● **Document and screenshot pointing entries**
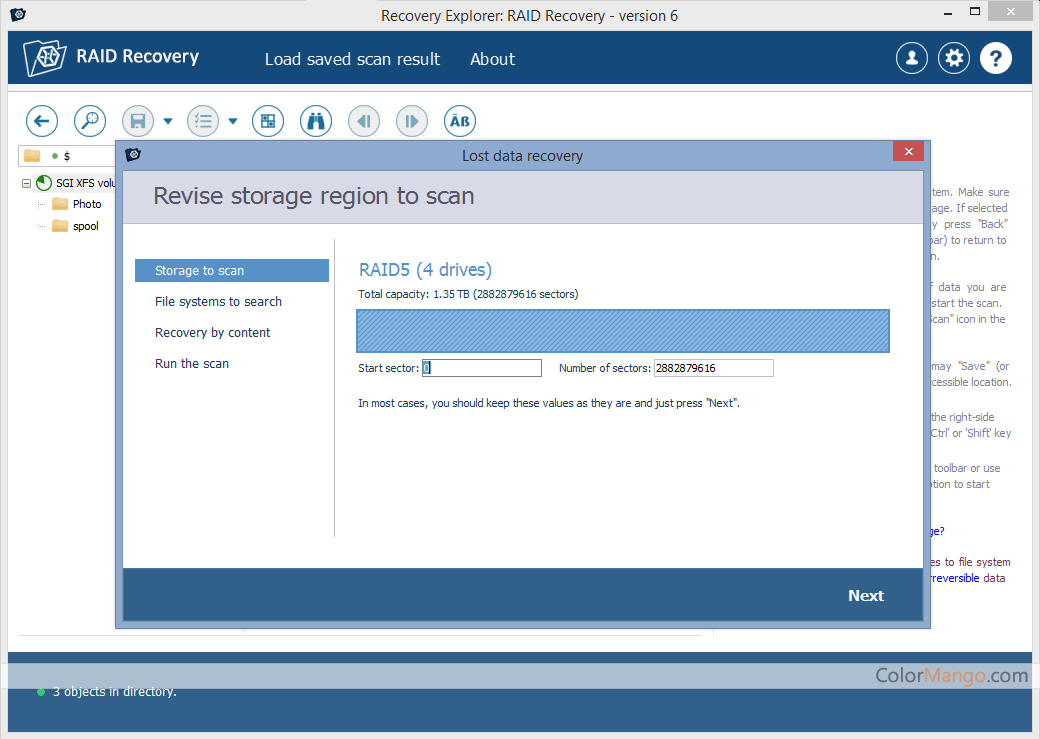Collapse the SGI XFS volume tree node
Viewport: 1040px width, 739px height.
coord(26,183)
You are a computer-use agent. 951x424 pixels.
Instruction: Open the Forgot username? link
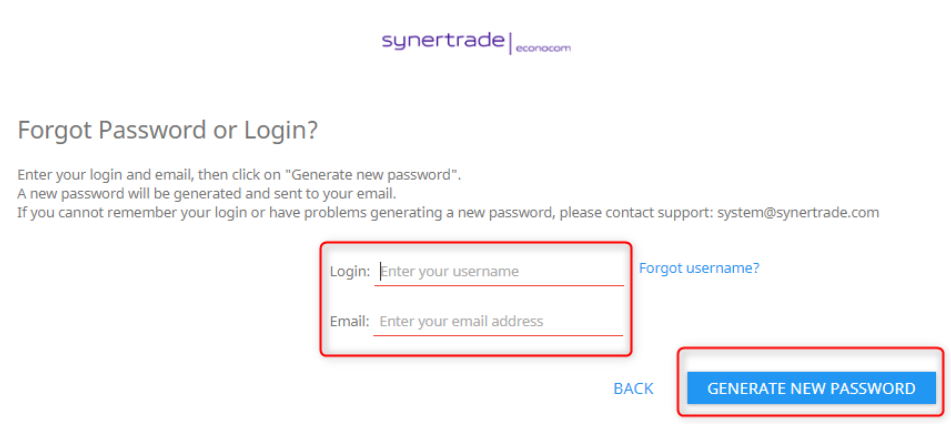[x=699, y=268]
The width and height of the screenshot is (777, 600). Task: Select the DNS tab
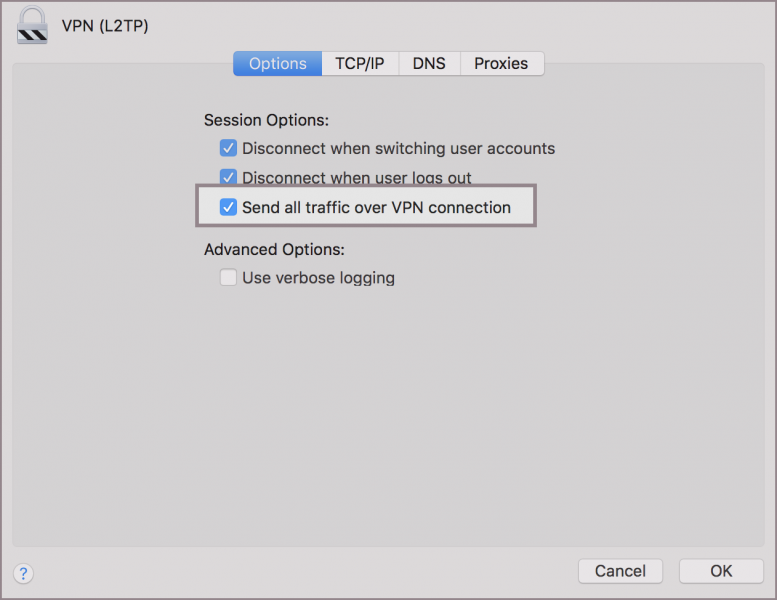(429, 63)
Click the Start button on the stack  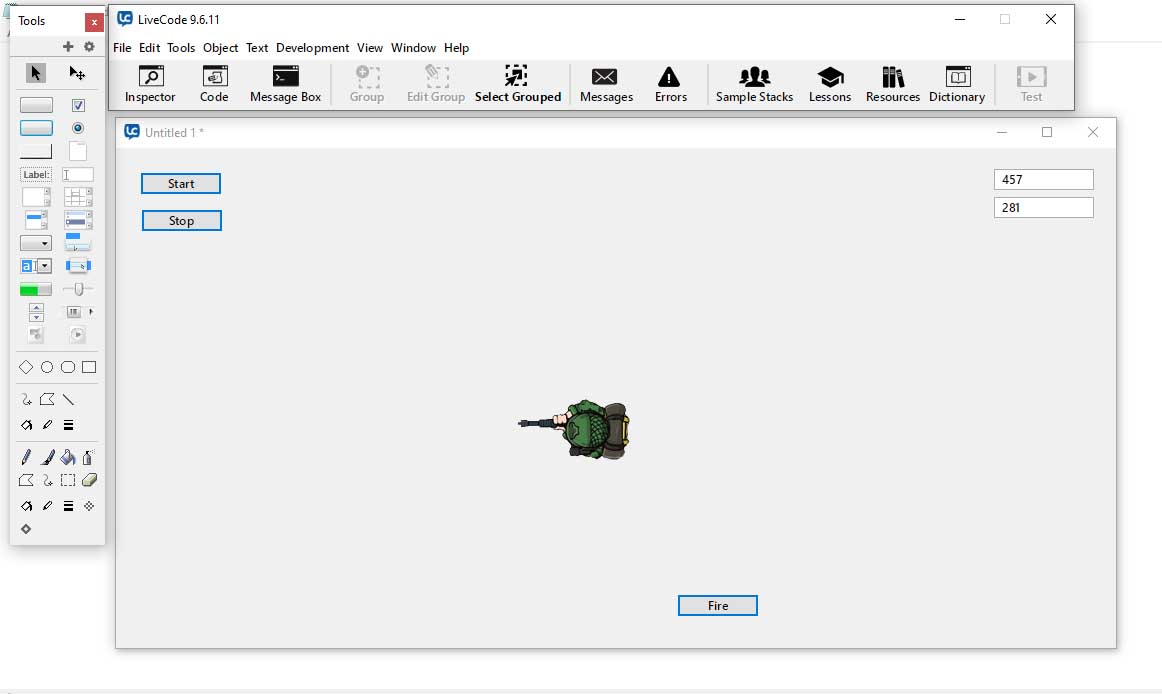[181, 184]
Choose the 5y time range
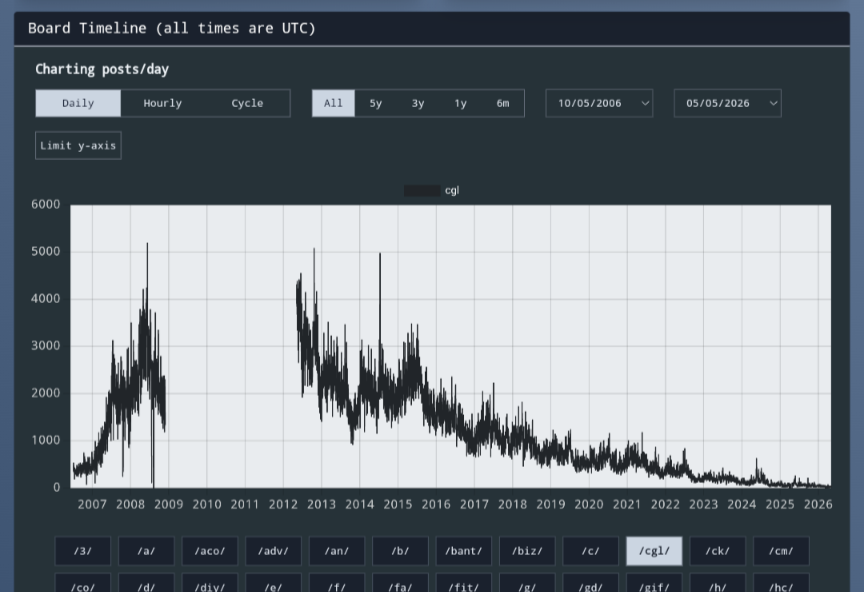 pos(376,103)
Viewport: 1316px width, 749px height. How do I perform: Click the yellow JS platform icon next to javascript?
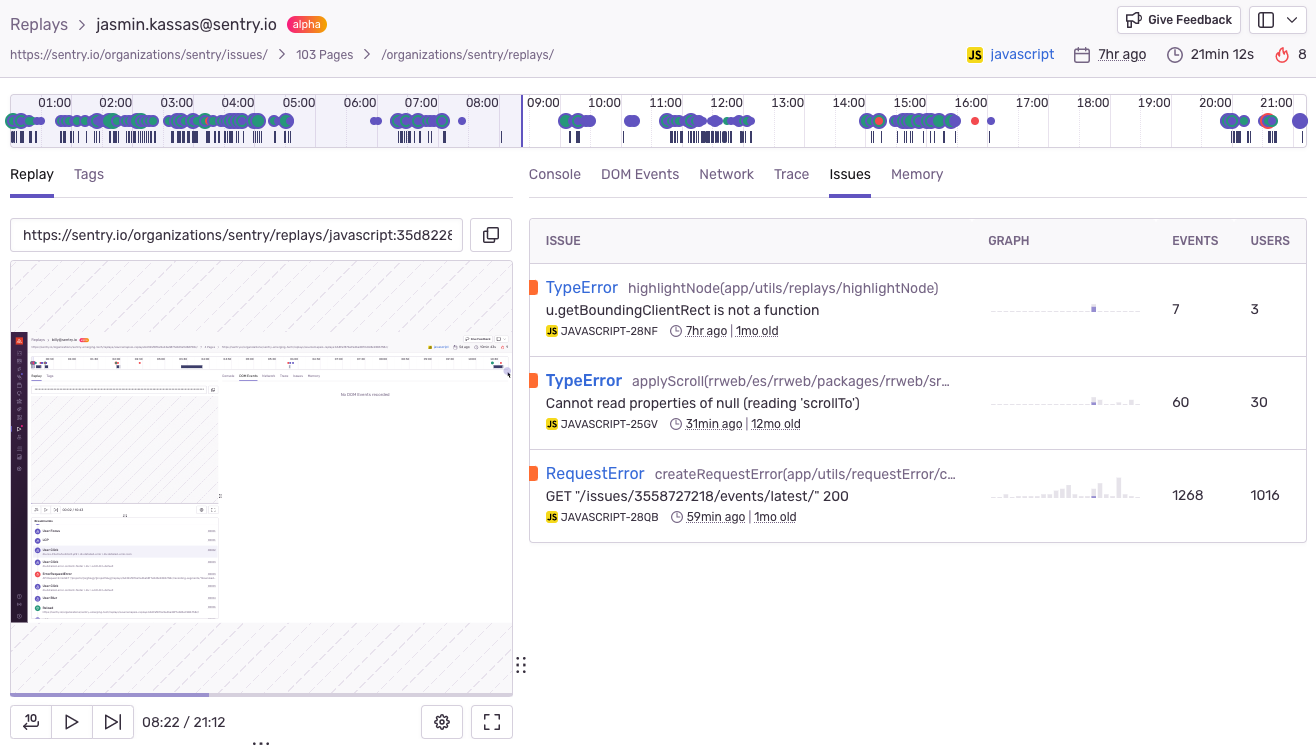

● **Work to complete**
Can you write out the entries again, from the line with "Choose the 5y time range" through the end of the entries, swapping "yellow" for "blue" and keeping everything else the same? Leave the pictures out.

● **Solution to this task**
Choose the 5y time range
 pos(376,103)
Viewport: 1316px width, 749px height. How do I perform: Click the blue JS platform icon next to javascript?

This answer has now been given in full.